Open the app detail page → scroll to the Danger zone panel at the bottom → Delete app → type the app’s name to confirm → Delete. This is permanent:

  • The Kubernetes Deployment, Service, and Ingress are removed. Running replicas stop immediately.
  • Custom domains attached to the app are removed (DNS records you created with your registrar are not touched — clean those up separately).
  • All deployments, environment variables, and domain rows for this app are deleted from the database.
  • An attached managed database is not deleted; it stays in its environment and can be reattached to a different app or deleted separately.

There is no undo.

After any lifecycle action, the app’s Status chip reflects the new state, and the Logs tab shows the matching events.

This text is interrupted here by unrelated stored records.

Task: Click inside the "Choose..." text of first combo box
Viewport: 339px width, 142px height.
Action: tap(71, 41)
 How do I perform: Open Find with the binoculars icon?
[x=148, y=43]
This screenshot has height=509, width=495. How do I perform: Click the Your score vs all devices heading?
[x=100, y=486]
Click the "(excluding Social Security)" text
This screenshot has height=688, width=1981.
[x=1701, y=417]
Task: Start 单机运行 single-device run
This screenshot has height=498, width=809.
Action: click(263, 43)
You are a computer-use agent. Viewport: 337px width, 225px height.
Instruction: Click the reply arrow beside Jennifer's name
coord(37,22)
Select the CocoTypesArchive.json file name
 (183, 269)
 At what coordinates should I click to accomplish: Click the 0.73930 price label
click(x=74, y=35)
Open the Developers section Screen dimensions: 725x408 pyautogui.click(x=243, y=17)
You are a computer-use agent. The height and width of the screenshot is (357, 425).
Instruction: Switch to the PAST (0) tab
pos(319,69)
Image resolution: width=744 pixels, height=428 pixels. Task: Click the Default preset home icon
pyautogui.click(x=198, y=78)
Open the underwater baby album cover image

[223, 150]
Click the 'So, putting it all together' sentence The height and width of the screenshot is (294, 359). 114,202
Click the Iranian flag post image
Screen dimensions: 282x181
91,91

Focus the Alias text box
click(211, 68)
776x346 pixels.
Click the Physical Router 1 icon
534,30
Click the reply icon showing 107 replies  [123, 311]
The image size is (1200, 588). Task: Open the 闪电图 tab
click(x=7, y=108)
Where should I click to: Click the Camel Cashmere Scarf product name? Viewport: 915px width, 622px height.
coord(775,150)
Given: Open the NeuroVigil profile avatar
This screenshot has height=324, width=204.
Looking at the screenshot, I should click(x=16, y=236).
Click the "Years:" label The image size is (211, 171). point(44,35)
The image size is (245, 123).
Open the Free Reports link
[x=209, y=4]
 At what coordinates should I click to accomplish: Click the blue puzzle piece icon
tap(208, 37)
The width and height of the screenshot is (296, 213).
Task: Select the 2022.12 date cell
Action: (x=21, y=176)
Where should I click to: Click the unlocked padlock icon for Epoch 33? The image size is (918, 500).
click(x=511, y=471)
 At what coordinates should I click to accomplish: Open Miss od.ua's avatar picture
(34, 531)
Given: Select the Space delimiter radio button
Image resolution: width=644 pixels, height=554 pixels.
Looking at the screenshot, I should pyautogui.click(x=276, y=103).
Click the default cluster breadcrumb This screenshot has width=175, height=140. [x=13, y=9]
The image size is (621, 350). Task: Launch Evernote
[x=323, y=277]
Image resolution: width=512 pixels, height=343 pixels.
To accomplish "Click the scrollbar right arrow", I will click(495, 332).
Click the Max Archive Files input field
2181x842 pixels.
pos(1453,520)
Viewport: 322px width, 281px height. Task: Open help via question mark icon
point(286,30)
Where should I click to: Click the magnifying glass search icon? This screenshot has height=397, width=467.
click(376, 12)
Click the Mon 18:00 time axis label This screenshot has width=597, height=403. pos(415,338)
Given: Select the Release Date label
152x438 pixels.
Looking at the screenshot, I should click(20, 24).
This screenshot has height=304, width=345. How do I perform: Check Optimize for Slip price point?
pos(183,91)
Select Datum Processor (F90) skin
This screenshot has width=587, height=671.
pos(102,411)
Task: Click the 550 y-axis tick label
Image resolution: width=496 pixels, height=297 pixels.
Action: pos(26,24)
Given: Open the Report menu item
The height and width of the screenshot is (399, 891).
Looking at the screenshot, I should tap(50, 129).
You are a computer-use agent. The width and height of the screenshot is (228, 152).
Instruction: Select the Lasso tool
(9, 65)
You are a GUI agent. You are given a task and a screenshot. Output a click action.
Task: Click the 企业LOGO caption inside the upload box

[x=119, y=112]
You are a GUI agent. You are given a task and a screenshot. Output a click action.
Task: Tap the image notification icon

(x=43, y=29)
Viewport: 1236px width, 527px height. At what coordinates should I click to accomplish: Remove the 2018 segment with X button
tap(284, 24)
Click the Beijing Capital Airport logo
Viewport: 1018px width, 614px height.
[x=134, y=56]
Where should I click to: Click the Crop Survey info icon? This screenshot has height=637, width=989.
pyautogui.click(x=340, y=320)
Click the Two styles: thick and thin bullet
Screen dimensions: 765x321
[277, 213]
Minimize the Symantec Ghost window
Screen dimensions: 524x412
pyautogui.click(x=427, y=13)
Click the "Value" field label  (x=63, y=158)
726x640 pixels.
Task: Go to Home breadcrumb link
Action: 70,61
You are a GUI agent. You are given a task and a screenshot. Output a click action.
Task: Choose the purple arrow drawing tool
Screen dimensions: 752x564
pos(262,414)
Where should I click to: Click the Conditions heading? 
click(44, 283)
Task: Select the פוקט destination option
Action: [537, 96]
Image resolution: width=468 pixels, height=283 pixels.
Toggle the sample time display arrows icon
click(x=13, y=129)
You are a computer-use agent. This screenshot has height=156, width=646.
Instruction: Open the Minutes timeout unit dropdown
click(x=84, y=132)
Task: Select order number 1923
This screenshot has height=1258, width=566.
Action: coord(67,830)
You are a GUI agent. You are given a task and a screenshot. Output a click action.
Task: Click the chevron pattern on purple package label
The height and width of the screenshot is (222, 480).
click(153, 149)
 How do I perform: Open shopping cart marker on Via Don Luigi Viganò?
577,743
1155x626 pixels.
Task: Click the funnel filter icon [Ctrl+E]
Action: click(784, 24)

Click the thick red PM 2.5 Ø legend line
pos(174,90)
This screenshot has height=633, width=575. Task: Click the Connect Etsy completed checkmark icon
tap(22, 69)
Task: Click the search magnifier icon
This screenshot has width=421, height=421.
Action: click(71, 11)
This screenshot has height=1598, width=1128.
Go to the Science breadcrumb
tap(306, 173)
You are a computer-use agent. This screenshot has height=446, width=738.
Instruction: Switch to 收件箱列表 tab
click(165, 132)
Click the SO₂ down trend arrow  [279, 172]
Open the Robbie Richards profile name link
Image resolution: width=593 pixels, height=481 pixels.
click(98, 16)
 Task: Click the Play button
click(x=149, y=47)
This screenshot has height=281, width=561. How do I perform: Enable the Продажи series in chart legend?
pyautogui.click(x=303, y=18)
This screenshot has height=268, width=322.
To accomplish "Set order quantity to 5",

Uploy shows one of six statuses for every app:

  • Creating — the app exists but has never had a successful deploy. The first git push drives it into Starting.
  • Starting — the container image is being pulled or the app has not yet passed its readiness probe. This usually clears in a few seconds.
  • Running — all replicas are Ready and serving traffic.
  • Stopping — you clicked Stop; replicas are being scaled to zero.
  • Stopped — replicas are at zero. The app is not serving traffic and its URL returns 503.
  • Crashed — at least one replica cannot reach Ready, or it terminated with an error. The badge shows the reason:
    • ImagePullBackOff — the build image cannot be pulled. Usually a registry auth problem.
    • CrashLoopBackOff — the app starts and then exits before becoming Ready. Check the container logs.
    • OOMKilled — the app was killed for using more memory than its limit. Raise the memory limit in Resources.
    • ready_probe_timeout — the app failed to become Ready within 2 minutes of start. Check the port it listens on matches PORT.

The status badge updates live — you do not need to refresh the page.